DIRECTIVE: Reproduce each line of the data below without any changes.
— BEGIN RECORDS TO USE —
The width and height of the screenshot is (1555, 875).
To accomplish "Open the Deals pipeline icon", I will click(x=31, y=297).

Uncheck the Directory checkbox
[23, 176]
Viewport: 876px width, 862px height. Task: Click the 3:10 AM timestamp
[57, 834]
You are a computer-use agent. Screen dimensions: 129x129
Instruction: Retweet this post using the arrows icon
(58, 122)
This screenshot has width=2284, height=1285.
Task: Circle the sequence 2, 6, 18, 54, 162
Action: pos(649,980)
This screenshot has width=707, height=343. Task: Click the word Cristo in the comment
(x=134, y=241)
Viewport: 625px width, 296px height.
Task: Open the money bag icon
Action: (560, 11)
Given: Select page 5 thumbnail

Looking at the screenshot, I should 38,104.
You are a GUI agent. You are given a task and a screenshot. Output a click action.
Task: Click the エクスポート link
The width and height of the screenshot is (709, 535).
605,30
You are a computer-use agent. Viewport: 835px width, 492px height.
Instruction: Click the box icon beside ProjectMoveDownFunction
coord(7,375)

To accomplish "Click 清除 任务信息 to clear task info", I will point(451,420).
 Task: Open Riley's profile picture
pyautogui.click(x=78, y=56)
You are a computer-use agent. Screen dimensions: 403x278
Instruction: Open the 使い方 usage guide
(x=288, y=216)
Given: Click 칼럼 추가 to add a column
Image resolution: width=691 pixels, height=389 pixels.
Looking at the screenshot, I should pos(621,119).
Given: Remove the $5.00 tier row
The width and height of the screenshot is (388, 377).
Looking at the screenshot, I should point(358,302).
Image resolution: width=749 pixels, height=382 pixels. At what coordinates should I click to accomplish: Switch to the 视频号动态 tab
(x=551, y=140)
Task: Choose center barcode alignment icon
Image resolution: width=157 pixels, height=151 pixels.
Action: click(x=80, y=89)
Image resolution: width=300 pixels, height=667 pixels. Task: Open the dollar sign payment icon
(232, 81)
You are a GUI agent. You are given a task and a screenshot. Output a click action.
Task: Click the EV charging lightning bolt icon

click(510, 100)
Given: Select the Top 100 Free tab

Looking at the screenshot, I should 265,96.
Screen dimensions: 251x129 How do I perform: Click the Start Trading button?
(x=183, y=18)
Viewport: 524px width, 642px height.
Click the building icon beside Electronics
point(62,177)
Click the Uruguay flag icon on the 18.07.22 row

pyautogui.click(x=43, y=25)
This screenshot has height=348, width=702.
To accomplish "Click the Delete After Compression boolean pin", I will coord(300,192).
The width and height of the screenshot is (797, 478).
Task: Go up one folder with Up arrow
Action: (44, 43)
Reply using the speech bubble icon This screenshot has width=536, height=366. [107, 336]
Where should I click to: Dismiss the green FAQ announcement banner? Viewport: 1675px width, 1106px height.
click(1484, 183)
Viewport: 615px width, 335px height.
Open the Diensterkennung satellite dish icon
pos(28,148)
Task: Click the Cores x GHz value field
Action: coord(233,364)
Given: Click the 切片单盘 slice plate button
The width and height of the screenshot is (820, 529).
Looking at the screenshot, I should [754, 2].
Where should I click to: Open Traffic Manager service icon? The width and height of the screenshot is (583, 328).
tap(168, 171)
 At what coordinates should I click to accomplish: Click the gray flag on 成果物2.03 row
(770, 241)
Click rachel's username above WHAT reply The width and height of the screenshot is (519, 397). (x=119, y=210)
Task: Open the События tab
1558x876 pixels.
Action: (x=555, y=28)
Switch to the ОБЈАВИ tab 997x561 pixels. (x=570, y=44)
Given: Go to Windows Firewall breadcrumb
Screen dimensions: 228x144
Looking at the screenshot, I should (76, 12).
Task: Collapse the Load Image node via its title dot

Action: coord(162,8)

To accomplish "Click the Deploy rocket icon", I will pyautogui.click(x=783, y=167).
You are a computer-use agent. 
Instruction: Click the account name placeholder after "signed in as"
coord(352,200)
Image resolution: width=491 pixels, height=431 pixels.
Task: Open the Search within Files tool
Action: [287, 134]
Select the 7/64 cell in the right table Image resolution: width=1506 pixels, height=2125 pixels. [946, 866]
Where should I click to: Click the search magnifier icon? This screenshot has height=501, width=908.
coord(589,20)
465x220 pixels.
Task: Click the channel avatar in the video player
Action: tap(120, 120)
— END RECORDS TO USE —
EXERCISE SOLUTION:
The width and height of the screenshot is (1555, 875).
To accomplish "Open the Deals pipeline icon", I will click(x=31, y=297).

Uncheck the Directory checkbox
[23, 176]
Viewport: 876px width, 862px height. Task: Click the 3:10 AM timestamp
[57, 834]
You are a computer-use agent. Screen dimensions: 129x129
Instruction: Retweet this post using the arrows icon
(58, 122)
This screenshot has width=2284, height=1285.
Task: Circle the sequence 2, 6, 18, 54, 162
Action: pos(649,980)
This screenshot has width=707, height=343. Task: Click the word Cristo in the comment
(x=134, y=241)
Viewport: 625px width, 296px height.
Task: Open the money bag icon
Action: (560, 11)
Given: Select page 5 thumbnail

Looking at the screenshot, I should 38,104.
You are a GUI agent. You are given a task and a screenshot. Output a click action.
Task: Click the エクスポート link
The width and height of the screenshot is (709, 535).
605,30
You are a computer-use agent. Viewport: 835px width, 492px height.
Instruction: Click the box icon beside ProjectMoveDownFunction
coord(7,375)

To accomplish "Click 清除 任务信息 to clear task info", I will point(451,420).
 Task: Open Riley's profile picture
pyautogui.click(x=78, y=56)
You are a computer-use agent. Screen dimensions: 403x278
Instruction: Open the 使い方 usage guide
(x=288, y=216)
Given: Click 칼럼 추가 to add a column
Image resolution: width=691 pixels, height=389 pixels.
Looking at the screenshot, I should pos(621,119).
Given: Remove the $5.00 tier row
The width and height of the screenshot is (388, 377).
Looking at the screenshot, I should point(358,302).
Image resolution: width=749 pixels, height=382 pixels. At what coordinates should I click to accomplish: Switch to the 视频号动态 tab
(x=551, y=140)
Task: Choose center barcode alignment icon
Image resolution: width=157 pixels, height=151 pixels.
Action: click(x=80, y=89)
Image resolution: width=300 pixels, height=667 pixels. Task: Open the dollar sign payment icon
(232, 81)
You are a GUI agent. You are given a task and a screenshot. Output a click action.
Task: Click the EV charging lightning bolt icon

click(510, 100)
Given: Select the Top 100 Free tab

Looking at the screenshot, I should 265,96.
Screen dimensions: 251x129 How do I perform: Click the Start Trading button?
(x=183, y=18)
Viewport: 524px width, 642px height.
Click the building icon beside Electronics
point(62,177)
Click the Uruguay flag icon on the 18.07.22 row

pyautogui.click(x=43, y=25)
This screenshot has height=348, width=702.
To accomplish "Click the Delete After Compression boolean pin", I will coord(300,192).
The width and height of the screenshot is (797, 478).
Task: Go up one folder with Up arrow
Action: (44, 43)
Reply using the speech bubble icon This screenshot has width=536, height=366. [107, 336]
Where should I click to: Dismiss the green FAQ announcement banner? Viewport: 1675px width, 1106px height.
click(1484, 183)
Viewport: 615px width, 335px height.
Open the Diensterkennung satellite dish icon
pos(28,148)
Task: Click the Cores x GHz value field
Action: coord(233,364)
Given: Click the 切片单盘 slice plate button
The width and height of the screenshot is (820, 529).
Looking at the screenshot, I should [754, 2].
Where should I click to: Open Traffic Manager service icon? The width and height of the screenshot is (583, 328).
tap(168, 171)
 At what coordinates should I click to accomplish: Click the gray flag on 成果物2.03 row
(770, 241)
Click rachel's username above WHAT reply The width and height of the screenshot is (519, 397). (x=119, y=210)
Task: Open the События tab
1558x876 pixels.
Action: (x=555, y=28)
Switch to the ОБЈАВИ tab 997x561 pixels. (x=570, y=44)
Given: Go to Windows Firewall breadcrumb
Screen dimensions: 228x144
Looking at the screenshot, I should (76, 12).
Task: Collapse the Load Image node via its title dot

Action: coord(162,8)

To accomplish "Click the Deploy rocket icon", I will pyautogui.click(x=783, y=167).
You are a computer-use agent. 
Instruction: Click the account name placeholder after "signed in as"
coord(352,200)
Image resolution: width=491 pixels, height=431 pixels.
Task: Open the Search within Files tool
Action: [287, 134]
Select the 7/64 cell in the right table Image resolution: width=1506 pixels, height=2125 pixels. [946, 866]
Where should I click to: Click the search magnifier icon? This screenshot has height=501, width=908.
coord(589,20)
465x220 pixels.
Task: Click the channel avatar in the video player
Action: tap(120, 120)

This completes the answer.